Neural learning dynamical systems

2018-08-13 — 2023-05-22

Suspiciously similar content

Learning to approximate differential equations and other interpretable physical dynamics with neural nets. Related: Analysing a neural net itself as a dynamical system, which is not quite the same but crosses over, or learning general recurrent dynamics. Variational state filters. Where the parameters are meaningful, not just weights, we tend to think about system identification.

A deterministic version of this problem is what e.g. the famous Vector Institute Neural ODE paper (T. Q. Chen et al. 2018) did. Author Duvenaud argues that in some ways the hype ran away with the Neural ODE paper, and credits CasADI with the innovations.

Video

Figure 2: Duvenaud’s NSDE

There are various laypersons’ introductions/ tutorials in this area, including the simple and practical magical take in julia. See also the CASADI example.

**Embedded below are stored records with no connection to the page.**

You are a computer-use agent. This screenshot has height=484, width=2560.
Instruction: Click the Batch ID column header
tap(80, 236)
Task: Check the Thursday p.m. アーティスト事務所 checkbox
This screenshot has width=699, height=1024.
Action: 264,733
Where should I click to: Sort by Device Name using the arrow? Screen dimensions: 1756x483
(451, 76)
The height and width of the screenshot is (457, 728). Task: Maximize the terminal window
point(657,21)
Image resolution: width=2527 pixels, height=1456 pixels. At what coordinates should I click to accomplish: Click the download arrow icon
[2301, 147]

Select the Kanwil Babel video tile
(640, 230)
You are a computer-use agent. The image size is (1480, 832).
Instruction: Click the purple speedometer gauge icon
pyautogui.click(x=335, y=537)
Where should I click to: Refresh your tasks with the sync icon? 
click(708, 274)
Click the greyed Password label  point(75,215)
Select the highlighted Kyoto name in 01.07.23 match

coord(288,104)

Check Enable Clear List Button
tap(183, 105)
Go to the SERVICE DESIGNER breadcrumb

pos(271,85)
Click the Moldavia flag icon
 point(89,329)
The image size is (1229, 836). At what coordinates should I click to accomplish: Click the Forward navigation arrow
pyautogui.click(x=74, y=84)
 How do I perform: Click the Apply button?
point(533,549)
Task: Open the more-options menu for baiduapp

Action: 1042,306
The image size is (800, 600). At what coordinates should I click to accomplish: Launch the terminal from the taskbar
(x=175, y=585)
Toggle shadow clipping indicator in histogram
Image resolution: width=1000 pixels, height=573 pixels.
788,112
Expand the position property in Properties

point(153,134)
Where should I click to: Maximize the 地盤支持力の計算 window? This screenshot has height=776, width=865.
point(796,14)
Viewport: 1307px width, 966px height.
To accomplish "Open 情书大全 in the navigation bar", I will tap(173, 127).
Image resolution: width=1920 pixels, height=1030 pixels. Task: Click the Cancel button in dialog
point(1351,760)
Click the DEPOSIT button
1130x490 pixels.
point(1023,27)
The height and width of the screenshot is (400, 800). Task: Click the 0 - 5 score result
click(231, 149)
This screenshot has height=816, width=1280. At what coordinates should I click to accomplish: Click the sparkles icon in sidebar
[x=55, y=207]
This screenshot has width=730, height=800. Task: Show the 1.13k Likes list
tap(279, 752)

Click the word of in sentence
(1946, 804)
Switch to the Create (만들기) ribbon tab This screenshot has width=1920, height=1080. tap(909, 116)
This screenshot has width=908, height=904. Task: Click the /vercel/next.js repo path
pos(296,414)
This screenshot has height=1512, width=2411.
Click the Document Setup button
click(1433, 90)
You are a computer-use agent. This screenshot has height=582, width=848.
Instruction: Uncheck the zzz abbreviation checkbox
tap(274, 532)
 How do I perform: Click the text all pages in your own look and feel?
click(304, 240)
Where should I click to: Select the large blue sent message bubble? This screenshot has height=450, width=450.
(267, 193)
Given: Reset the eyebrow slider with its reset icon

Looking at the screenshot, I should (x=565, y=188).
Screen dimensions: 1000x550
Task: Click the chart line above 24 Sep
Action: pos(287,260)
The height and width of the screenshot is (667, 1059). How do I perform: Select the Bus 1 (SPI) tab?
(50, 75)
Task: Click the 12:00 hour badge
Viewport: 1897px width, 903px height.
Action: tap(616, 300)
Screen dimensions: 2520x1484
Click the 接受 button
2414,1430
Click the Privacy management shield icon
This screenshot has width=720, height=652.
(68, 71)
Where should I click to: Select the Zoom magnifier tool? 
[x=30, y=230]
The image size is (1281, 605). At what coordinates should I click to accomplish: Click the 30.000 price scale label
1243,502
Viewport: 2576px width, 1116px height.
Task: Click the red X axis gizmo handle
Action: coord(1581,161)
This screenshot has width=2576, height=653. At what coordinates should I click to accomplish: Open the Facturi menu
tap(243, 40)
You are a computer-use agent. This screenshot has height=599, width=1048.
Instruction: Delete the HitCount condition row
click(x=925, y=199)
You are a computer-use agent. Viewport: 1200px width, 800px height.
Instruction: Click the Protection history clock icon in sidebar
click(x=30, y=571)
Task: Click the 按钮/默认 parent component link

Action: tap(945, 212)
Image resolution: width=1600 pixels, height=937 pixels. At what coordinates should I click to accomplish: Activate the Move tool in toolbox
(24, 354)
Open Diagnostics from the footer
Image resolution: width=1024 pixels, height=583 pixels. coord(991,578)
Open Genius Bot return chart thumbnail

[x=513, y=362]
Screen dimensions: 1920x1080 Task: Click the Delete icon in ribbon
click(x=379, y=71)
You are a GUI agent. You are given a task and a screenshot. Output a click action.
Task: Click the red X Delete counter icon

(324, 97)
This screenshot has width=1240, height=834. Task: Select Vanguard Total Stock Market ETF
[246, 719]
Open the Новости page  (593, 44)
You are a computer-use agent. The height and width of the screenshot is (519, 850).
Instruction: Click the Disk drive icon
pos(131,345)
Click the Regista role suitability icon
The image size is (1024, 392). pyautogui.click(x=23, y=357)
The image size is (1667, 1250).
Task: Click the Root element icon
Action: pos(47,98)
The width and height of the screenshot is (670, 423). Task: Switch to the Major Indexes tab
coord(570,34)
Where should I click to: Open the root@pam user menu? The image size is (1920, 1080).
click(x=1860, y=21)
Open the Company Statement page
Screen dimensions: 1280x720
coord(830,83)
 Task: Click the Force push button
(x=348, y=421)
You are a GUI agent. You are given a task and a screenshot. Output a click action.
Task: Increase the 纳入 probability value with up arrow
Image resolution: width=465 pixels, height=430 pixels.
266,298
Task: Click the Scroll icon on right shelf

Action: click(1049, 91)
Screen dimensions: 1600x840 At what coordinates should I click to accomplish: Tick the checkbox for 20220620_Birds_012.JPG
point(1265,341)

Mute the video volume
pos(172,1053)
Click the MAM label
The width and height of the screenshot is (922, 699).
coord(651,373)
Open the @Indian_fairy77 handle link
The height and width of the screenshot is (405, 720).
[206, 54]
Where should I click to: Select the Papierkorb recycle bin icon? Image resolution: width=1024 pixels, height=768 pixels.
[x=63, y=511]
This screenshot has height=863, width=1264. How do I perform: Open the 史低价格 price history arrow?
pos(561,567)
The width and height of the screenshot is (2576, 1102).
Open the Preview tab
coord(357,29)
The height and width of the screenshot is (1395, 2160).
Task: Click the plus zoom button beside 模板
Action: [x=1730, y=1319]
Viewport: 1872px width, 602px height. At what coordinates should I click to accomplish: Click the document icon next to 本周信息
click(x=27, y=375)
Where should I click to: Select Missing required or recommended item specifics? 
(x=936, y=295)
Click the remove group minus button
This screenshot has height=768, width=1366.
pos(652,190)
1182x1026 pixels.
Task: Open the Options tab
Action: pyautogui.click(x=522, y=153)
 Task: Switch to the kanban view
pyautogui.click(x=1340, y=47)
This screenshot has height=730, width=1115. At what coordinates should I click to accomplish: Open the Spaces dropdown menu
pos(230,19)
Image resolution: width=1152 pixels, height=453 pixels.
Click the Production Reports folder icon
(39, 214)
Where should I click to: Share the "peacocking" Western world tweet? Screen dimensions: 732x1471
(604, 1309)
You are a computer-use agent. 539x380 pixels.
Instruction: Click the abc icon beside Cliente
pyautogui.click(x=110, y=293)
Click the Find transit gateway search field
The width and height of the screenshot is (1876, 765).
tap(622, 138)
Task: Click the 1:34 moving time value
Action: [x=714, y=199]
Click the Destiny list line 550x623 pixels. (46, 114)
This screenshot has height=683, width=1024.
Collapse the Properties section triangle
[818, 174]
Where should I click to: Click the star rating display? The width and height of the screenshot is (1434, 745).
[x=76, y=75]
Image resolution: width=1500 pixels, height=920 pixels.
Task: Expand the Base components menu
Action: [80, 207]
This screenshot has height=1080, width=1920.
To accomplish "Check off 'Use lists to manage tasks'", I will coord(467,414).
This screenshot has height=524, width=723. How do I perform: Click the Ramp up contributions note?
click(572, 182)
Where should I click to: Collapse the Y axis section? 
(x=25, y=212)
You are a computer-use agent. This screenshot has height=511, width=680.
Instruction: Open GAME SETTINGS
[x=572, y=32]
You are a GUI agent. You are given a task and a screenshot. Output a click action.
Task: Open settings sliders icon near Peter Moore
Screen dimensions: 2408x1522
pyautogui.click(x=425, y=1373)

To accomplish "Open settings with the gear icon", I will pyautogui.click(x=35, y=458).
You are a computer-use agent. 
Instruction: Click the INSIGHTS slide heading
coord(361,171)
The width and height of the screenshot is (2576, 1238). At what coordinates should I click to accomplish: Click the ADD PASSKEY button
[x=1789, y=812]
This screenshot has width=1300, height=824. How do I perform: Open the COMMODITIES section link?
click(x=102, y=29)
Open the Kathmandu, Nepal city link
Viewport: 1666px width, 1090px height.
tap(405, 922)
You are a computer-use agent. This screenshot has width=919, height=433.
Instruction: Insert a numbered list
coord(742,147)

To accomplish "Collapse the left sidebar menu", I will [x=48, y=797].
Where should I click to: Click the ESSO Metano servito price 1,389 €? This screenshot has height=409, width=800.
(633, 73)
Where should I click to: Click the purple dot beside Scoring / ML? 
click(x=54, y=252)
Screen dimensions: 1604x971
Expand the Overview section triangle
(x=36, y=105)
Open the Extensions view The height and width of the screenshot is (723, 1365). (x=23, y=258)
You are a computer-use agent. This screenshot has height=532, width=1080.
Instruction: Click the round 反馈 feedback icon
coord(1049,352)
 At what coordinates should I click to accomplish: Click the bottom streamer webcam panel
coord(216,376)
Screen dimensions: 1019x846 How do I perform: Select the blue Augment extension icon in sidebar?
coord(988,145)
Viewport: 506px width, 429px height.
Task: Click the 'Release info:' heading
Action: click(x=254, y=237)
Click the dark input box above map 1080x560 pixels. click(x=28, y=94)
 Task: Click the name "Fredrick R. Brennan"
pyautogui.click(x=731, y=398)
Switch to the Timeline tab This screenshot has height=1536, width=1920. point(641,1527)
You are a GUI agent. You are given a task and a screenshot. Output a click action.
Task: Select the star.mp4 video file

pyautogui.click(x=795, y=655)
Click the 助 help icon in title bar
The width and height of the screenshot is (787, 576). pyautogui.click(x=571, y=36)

Learning an ODE, in particular a purely deterministic process, feels unsatisfying; We want a model which encodes responses and effects to interactions. It is not ideal to have time series models which need to encode everything in an initial state.

Also, we would prefer models to be stochastic. Learnable SDEs are probably what we want. I’m particularly interested in jump ODE regression.

Homework: Duvenaud again, tweeting some explanatory animations.

Note connection to reparameterization tricks, in that neural ODEs give you cheap differentiable reparameterizations.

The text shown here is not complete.